Aline Martins / 11 de outubro de 2017
Foto: NALVA FIGUEIREDO
Elaborar propostas para fortalecer os programas e ações relacionadas à vigilância em saúde na Paraíba. Assuntos voltados a esse tema estão sendo discutidos, até esta quarta-feira (11), durante a 1ª Conferência Estadual de Vigilância em Saúde e as propostas apresentadas serão sugeridas para a consolidação da Política Nacional de Vigilância em Saúde. O evento acontece no Teatro Paulo Pontes, no bairro de Tambauzinho, em João Pessoa.

A secretária de Estado da Saúde, Cláudia Veras, destacou que a vigilância não se resume apenas ao ato de vigiar, mas também “utilizar informações da saúde” para fomentar ações preventivas e de controle. Um exemplo disso foi o número de mortes de doenças cardiovasculares, que representam 50% do total de óbitos na Paraíba. A partir disso, uma ação foi destinar o Hospital Metropolitano de Santa Rita, que está em construção, pode se tornar referência nesse tipo de atendimento.

Hoje, após os debates, serão eleitos 36 delegados para representar a Paraíba na Conferência Nacional em Vigilância em Saúde, que acontece de 29 de novembro a 1 de dezembro, em Brasília (DF). Nessa Conferência se aprovará ou não as propostas enviadas por cada estado. Segundo o presidente do Conselho Estadual de Saúde, Eduardo Cunha, a vigilância é uma atividade importante para a descoberta de patologias que acometem a população. “É a 1ª Conferência de Vigilância em Saúde do Brasil pelo Conselho Nacional de Saúde e ocorre em virtude do ano passado terem acontecido àquelas epidemias de chikungunya, Zika, dengue. Para que não aconteça de novo, estamos fazendo isso para abrir alerta para não só essas doenças, mas todos os agravos da população”, afirmou.
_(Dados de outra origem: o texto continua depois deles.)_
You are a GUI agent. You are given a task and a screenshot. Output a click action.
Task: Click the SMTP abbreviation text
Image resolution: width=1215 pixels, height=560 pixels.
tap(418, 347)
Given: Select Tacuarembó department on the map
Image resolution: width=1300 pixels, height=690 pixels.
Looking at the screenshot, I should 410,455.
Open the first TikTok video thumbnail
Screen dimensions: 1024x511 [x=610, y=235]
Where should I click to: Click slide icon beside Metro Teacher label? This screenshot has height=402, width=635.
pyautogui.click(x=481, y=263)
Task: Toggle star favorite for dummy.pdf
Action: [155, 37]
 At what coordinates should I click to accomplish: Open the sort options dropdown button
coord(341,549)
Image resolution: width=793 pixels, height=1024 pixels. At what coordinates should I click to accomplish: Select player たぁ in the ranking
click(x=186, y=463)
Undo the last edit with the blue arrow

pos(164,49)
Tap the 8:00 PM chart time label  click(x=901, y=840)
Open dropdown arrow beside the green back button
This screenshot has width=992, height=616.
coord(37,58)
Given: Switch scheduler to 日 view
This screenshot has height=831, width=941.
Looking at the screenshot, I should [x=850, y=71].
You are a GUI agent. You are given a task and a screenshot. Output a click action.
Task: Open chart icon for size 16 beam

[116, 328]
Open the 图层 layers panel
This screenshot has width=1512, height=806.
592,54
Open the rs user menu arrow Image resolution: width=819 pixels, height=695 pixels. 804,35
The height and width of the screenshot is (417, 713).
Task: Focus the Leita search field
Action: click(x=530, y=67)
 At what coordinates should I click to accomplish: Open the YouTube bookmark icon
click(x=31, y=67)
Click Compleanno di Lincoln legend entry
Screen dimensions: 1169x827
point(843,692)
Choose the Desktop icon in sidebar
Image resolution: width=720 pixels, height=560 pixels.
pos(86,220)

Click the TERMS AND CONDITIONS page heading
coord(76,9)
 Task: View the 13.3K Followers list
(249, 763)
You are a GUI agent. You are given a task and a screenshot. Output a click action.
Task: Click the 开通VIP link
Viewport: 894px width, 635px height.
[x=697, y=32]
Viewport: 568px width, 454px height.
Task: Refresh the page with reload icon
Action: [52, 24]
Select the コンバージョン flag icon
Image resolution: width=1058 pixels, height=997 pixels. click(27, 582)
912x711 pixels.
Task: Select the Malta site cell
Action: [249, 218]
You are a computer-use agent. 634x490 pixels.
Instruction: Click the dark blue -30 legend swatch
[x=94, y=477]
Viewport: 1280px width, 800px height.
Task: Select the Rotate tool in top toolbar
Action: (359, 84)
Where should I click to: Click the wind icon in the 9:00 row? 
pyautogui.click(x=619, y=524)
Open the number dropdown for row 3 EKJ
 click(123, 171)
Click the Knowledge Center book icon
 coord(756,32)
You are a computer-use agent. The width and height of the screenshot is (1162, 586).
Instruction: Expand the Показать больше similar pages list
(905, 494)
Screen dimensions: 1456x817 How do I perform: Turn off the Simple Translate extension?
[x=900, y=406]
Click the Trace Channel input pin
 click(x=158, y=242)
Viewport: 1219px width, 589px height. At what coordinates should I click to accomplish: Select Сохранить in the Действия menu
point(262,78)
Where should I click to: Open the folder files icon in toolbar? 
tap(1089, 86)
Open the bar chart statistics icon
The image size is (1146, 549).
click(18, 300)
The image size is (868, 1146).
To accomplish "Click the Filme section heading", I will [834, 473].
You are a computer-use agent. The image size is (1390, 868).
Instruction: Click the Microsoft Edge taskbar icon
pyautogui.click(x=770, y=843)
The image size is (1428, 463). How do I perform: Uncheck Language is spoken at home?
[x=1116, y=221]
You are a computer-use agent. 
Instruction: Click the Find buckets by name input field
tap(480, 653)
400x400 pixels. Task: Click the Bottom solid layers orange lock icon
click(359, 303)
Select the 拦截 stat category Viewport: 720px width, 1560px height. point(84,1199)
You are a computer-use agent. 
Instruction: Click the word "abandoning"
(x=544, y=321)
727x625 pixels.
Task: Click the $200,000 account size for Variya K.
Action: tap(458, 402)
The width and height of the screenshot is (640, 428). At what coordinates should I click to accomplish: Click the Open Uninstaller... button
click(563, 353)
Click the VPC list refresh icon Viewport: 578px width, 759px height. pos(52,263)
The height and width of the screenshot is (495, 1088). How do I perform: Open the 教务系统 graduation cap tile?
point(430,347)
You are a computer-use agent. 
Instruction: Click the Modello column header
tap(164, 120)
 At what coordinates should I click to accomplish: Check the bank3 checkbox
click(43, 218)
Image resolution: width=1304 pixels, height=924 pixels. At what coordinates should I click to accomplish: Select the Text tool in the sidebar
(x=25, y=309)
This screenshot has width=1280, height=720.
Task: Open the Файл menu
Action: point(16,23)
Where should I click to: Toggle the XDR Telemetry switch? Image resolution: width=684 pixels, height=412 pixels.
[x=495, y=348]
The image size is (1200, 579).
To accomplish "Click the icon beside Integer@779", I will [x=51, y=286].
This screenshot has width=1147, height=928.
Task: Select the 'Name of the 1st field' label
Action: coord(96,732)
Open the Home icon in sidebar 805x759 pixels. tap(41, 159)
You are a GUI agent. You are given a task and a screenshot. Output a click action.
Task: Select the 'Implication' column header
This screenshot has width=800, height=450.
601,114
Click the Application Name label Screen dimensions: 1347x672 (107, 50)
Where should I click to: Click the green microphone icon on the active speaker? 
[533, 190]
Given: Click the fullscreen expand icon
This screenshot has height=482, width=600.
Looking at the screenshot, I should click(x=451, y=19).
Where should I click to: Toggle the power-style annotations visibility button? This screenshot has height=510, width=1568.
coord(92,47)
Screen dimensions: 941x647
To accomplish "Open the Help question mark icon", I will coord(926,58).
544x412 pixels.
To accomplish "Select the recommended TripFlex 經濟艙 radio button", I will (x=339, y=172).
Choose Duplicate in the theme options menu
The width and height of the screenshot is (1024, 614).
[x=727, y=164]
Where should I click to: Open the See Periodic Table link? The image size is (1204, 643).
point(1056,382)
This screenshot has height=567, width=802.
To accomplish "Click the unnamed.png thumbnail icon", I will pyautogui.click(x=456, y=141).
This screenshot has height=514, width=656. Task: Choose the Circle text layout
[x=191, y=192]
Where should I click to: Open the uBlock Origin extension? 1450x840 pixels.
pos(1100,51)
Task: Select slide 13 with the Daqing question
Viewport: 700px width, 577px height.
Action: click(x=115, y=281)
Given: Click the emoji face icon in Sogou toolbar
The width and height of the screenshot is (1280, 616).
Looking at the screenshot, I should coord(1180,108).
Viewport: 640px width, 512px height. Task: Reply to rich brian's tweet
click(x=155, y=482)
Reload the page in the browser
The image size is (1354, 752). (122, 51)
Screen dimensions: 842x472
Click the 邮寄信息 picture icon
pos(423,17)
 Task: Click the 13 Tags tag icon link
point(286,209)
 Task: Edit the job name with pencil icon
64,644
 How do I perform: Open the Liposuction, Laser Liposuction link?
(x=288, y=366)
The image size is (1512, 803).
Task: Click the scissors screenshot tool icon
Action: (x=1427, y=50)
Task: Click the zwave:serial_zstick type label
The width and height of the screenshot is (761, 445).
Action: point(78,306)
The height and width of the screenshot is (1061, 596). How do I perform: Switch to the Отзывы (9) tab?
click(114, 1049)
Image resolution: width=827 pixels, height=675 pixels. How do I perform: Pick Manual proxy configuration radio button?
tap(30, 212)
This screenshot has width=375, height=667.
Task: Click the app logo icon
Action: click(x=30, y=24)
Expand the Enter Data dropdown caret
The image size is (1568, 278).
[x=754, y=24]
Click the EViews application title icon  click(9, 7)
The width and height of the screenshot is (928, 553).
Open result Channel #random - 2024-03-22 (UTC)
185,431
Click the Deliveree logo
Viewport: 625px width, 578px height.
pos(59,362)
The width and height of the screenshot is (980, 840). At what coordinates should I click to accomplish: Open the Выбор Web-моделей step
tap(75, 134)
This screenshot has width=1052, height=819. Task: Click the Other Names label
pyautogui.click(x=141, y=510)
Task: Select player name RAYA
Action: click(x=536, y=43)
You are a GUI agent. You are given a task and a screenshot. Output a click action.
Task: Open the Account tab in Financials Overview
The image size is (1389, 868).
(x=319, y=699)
A secretária Cláudia Veras lembrou que esse evento é uma oportunidade para discutir com todos os interlocutores que fazem a constituição do Sistema Único de Saúde (SUS) sobre as diretrizes da Vigilância. “A gente não pensa mais só a vigilância como uma questão apenas para vigiar pessoas que estão com doenças ou digamos, evitar a transmissão de doenças, e sim pensar em uma conjuntura maior onde a gente possa agregar a saúde e agregar a utilização das informações de saúde”, afirmou.

De acordo ainda com a secretária, dentro do tema vigilância em saúde inclui vigilância epidemiológica, sanitária, saúde do trabalhador e o trabalho com as doenças imunopreveníveis. “A ideia é que a gente possa reunir as propostas de ações que deverão direcionar ao longo de 4 anos as ações que serão da vigilância em saúde referendas por uma participação que a gente chama popular porque não tem só gestores, mas trabalhadores e usuários”, disse. Além disso, Veras contou que a partir de um acompanhamento da Secretaria, que percebeu que 50% dos óbitos no estado, estão relacionados a doenças cardiovasculares (AVC e infarto) pode-se tornar referência o Hospital Metropolitano de Santa Rita para atendimento desses tipos de doenças. Contudo, a unidade hospitalar ainda está em construção.